Setelah kesadaran Pangzi kembali, dia sepertinya teringat sesuatu dan tiba-tiba kembali menyelam ke dalam air. Aku mengikuti dia, hanya untuk melihat bahwa A Ning sedang terjebak di dalam lubang. Dia sedang meronta mati-matian tapi sepertinya tak bisa keluar.
Aneh sekali. Wanita ini jauh lebih kurus daripada Pangzi, dan Pangzi berhasil keluar dengan baik. Tidak masuk akal kalau dia sampai menyangkut seperti ini.
Tampak jelas kalau A Ning sudah hampir kehabisan napas. Kemudian, tiba-tiba tenggorokannya mengencang, aliran gelembung dalam jumlah besar keluar dari dalam mulutnya, dan matanya mulai berputar ke belakang kepalanya. Aku dan Pangzi menyelam dan masing-masing dari kami meraih satu lengannya lalu mulai menariknya naik.
Barulah pada saat ini aku menyadari bahwa ada suatu kekuatan yang menarik dia kembali ke dalam lubang, tapi pada akhirnya kekuatan gabungan dari kami lebih unggul. Setelah hanya melakukan tarik tambang satu putaran, akhirnya A Ning berhasil ditarik keluar dari dalam lubang. Ada seonggokan besar rambut membelitnya, dan aku langsung tahu apa yang sedang terjadi.

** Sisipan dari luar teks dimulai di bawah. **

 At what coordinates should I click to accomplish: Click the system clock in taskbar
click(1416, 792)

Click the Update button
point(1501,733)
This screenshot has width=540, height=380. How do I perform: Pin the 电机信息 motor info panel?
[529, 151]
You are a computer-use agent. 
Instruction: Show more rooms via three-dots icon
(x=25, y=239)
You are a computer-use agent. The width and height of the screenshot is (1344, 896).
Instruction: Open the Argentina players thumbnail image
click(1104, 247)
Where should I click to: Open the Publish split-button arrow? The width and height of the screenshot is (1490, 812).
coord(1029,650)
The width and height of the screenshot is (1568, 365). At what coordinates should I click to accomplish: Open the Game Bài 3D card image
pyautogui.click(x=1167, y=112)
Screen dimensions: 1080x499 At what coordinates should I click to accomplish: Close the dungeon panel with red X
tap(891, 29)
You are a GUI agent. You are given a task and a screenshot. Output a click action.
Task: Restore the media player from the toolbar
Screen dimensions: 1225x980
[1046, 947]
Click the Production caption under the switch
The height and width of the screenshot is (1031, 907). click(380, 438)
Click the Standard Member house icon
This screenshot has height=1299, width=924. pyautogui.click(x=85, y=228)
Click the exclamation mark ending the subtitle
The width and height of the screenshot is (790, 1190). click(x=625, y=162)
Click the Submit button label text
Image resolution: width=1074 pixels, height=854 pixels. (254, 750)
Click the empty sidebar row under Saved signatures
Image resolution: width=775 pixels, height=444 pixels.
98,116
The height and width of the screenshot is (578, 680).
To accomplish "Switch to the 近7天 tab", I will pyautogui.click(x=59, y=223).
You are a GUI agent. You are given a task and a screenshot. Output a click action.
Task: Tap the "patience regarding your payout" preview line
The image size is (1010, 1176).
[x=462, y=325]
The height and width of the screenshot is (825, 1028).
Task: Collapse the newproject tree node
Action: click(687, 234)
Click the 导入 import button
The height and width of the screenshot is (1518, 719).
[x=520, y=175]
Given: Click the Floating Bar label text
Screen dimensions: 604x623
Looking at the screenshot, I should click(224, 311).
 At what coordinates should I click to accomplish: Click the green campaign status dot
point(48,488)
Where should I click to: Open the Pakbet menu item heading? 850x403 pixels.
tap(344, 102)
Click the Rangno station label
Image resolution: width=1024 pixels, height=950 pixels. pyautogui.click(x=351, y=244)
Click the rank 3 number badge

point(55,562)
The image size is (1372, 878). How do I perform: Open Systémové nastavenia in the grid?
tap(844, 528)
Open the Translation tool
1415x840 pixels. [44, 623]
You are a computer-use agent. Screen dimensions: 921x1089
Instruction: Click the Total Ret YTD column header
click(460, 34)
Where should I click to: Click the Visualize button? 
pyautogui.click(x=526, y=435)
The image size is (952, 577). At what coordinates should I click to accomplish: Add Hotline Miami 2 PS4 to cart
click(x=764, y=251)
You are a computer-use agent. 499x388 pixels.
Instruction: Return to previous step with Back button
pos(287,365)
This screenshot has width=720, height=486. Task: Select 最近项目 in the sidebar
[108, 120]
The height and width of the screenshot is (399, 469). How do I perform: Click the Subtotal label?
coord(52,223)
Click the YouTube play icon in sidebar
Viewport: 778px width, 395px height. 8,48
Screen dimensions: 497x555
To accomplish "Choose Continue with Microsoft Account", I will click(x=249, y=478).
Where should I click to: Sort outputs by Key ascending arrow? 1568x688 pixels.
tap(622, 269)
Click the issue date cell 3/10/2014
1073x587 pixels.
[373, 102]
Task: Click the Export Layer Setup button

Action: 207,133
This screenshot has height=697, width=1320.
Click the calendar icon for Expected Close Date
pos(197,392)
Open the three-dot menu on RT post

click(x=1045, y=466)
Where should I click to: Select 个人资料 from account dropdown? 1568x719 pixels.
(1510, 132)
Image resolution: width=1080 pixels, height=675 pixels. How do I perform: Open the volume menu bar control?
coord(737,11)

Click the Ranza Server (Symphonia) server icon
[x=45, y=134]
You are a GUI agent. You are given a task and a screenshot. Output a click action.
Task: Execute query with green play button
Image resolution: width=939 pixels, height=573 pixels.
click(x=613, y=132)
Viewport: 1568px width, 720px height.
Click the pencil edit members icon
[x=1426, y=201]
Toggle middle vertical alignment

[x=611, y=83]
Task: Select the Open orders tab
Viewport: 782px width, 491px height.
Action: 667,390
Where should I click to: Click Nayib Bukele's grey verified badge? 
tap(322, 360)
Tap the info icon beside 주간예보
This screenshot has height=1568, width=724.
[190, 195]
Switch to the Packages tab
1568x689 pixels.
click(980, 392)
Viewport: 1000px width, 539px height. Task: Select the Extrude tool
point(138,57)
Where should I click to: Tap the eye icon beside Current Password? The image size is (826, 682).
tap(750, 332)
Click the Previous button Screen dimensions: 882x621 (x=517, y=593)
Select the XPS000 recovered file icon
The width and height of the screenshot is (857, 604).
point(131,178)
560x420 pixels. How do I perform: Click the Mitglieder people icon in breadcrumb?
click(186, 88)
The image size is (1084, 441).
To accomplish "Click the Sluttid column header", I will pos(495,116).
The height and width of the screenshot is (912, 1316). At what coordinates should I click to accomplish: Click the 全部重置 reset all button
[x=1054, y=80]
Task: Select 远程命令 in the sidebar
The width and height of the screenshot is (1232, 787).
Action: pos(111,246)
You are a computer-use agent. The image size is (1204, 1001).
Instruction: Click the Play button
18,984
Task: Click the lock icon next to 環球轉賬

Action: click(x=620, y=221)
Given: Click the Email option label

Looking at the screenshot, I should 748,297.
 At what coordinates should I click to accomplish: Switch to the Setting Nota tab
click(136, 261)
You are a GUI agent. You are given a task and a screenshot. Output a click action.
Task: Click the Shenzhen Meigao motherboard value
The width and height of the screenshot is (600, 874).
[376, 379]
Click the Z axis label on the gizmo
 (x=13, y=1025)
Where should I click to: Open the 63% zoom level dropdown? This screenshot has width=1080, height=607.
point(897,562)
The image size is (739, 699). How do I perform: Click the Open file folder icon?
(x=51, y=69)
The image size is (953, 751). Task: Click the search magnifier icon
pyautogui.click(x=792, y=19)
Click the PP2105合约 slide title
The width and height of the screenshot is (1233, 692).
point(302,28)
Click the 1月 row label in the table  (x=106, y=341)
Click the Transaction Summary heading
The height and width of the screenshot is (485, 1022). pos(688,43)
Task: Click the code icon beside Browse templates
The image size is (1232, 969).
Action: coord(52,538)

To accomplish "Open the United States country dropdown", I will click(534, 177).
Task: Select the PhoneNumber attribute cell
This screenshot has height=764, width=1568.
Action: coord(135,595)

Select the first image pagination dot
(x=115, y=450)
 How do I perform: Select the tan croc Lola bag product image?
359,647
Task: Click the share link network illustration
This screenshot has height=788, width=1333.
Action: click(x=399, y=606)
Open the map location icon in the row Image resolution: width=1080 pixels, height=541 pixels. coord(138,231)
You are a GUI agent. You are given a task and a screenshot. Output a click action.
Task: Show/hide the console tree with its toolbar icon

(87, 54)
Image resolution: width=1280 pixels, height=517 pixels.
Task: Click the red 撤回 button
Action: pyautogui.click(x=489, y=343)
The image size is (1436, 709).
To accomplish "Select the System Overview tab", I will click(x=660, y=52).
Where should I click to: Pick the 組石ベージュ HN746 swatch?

Kini lubang itu tertutup oleh rambut hitam, yang berarti bahwa si Wanita Terlarang mungkin akan segera merayap keluar. Lebih baik tidak berlama-lama lagi di dalam air. Begitu kami sampai ke permukaan, Pangzi memeriksa apakah A Ning masih hidup. Sekujur tubuhnya lemas seakan dia telah kehilangan seluruh tenaganya tapi dia masih bernapas. Kami bertiga pun berenang kembali ke kapal dan menarik dia naik, tapi kami langsung tahu kalau urusannya tidak bagus karena dia terus-terusan memuntahkan air dan matanya berputar ke belakang.
Aku tak terlalu banyak tahu soal menyadarkan orang yang tenggelam jadi aku berseru, “Kapten! Ada yang tersedak air! Cepat kemari dan tolonglah!”
Aku berteriak dua kali tapi terkejut ketika aku tak mendapat respon sama sekali. Aku menyuruh Pangzi agar terus mengawasi A Ning dan kemudian berjalan memasuki kabin kapal untuk melihat keadaan. Setelah memutari seluruh kapal, mau tak mau aku jadi bertanya-tanya kenapa tak ada seorang pun di sini. Tiba-tiba suatu perasaan ganjil menyergapku dan dalam hati aku berpikir, mustahil. Kami kan ada jauh di tengah laut jadi bagaimana bisa semua orang yang ada di dalam kapal menghilang? Kalau mereka pergi berenang, mereka seharusnya meninggalkan setidaknya beberapa orang untuk mengawasi kapalnya.
Aku berteriak beberapa kali lagi tapi Pangzi adalah satu-satunya orang yang merespon. Ketika dia berlari masuk dan bertanya apa yang sedang kulakukan, aku mengisyaratkan pada kabin yang kosong dan berkata, “Kita dapat masalah. Tak ada seorang pun di kapal ini!”
Sedetik Pangzi membeku dan kemudian juga melihat sekeliling. Ketika dia menyadari kalau aku tidak bercanda, dia menggaruk kepalanya dan berkata, “Benar-benar tak ada seorang pun di sini. Tapi ikan di dalam palka masih hidup, yang berarti bahwa mereka masih memancing setengah jam yang lalu. Mereka bisa pergi ke mana dalam waktu sesingkat ini?”